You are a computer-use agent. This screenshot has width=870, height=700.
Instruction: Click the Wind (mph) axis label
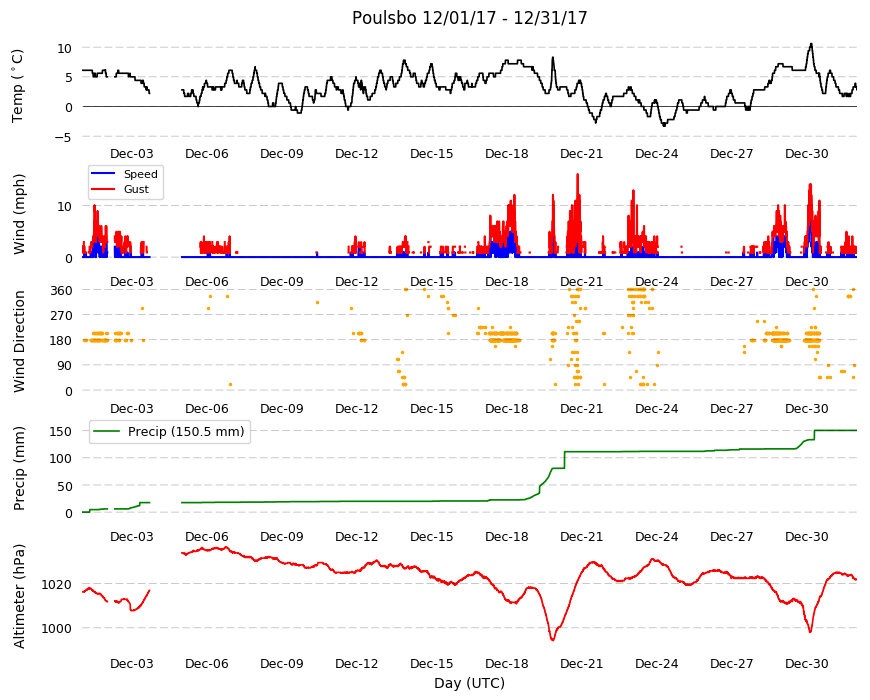19,214
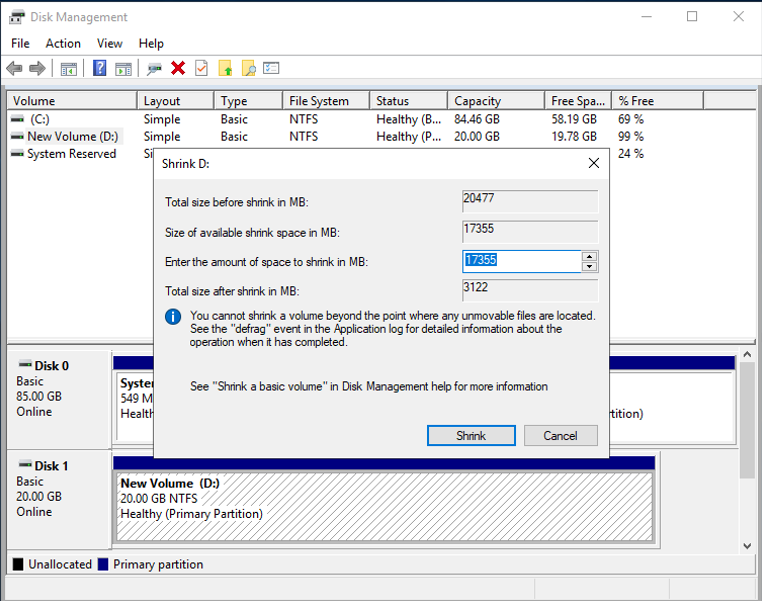Click the Back arrow toolbar icon

point(14,68)
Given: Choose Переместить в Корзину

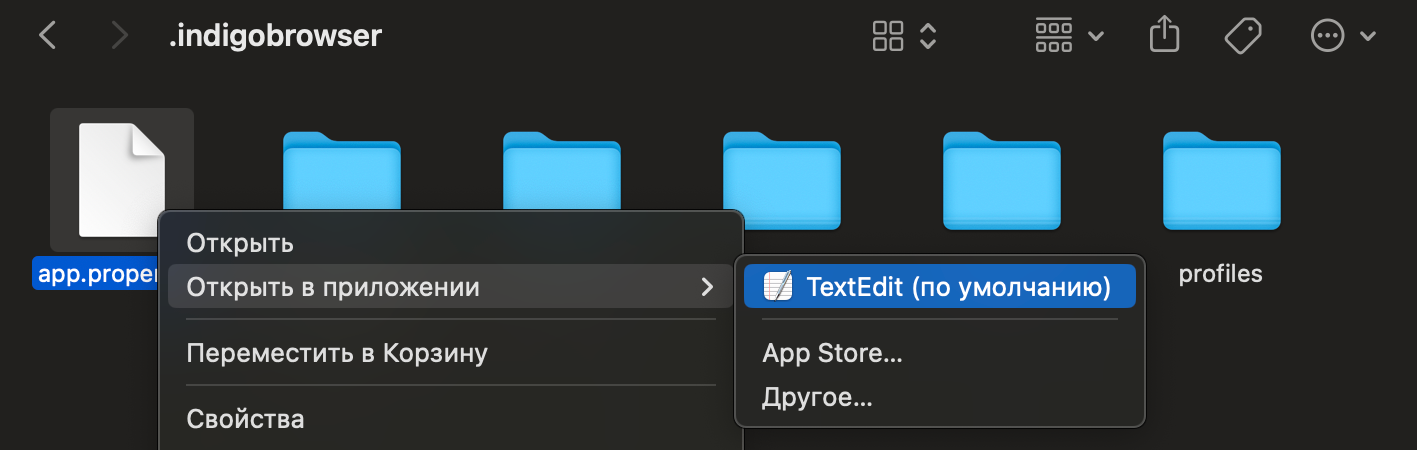Looking at the screenshot, I should [337, 353].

* **Problem to solve**:
Please copy every entry exactly, without the pictures.

* **Task output**:
You are a computer-use agent. This screenshot has width=870, height=700.
Instruction: Click the Wind (mph) axis label
19,214
Click the Back arrow toolbar icon

point(14,68)
Given: Choose Переместить в Корзину

Looking at the screenshot, I should [337, 353].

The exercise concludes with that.